Im Rahmen der Konzertreihe Orgel plus 2022

ORGELZYKLUS ist ein neues Format der Orgelkonzerte der St. Pöltner Dommusik, begann mit dem Jahr 2021.

Mit Roman Summereder wird heuer, ein Künstler spielen, der gewissermaßen die Summe seiner Erfahrungen als konzertierender Organist, reflektierender Künstler und erfahrener Musiker zieht.

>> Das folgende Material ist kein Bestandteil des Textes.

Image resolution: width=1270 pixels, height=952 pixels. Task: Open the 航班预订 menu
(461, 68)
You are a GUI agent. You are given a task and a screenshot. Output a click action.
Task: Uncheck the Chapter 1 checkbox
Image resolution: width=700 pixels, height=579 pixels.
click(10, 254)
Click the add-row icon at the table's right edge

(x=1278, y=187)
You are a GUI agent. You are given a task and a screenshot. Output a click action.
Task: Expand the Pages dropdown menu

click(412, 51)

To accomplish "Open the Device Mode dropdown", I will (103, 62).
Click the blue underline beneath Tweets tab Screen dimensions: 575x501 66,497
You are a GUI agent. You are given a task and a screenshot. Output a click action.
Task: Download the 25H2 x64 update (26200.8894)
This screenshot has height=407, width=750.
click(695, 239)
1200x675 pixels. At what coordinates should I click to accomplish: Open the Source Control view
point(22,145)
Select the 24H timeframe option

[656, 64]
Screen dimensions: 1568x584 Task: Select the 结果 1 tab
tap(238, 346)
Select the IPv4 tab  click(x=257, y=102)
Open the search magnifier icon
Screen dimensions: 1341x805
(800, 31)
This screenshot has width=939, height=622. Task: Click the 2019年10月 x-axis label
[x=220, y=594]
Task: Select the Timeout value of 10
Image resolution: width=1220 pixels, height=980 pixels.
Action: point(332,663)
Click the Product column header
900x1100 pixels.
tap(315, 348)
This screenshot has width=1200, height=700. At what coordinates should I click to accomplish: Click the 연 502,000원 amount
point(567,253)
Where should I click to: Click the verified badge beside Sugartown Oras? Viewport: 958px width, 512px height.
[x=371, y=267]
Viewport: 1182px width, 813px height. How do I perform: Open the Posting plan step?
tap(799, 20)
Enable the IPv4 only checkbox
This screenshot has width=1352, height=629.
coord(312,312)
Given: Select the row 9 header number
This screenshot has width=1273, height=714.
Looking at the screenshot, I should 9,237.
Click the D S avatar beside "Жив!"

Sonntag, 5. Juni 2022, 18.00 Uhr

Dom St. Pölten

 

Werke von ...
Jehan Alain
Johann Nepomuck David
Johann Sebastian Bach

Roman Sumereder, Orgel

 

 

Details zum Programm finden Sie demnächst hier.

Programm dieses Abends:

„ … CE QUI SE PEUT FAIRE SUR L’ORGUE …
      WAS MAN AUF DER ORGEL MACHEN KANN …“

 

  • Johann Sebastian Bach, KYRIE, GOTT HEILIGER GEIST, BWV 671
    (1685–1750) à 5, canto fermo in pedale, in organo pleno

  • Isang Yun, FRAGMENT (1975)
    (1917–1995)

  • Charles Racquet, FANTAISIE DU VIII. TON:
    Exemple de ce qui se peut faire sur l’orgue
    (1597–1664)

  • Johann Nepomuk David, aus der „Partita über B-a-c-h“ (1963/65)
    (1895–1977)
    CONTRAPUNCTUS VII: Mosaique
    CONTRAPUNCTUS VIII: Gigue

  • György Ligeti, ETUDE NO. 1 – HARMONIES (1967)
    (1923–2006) 

  • Arnold Schönberg, VARIATIONS ON A RECITATIVE, op. 40 (1941)
    (1874–1951)

 

Hier zum Programm des Abends als Download.

 

Zum heutigen Programm ...

 

… CE QUI SE PEUT FAIRE SUR L’ORGUE … WAS MAN AUF DER ORGEL MACHEN KANN …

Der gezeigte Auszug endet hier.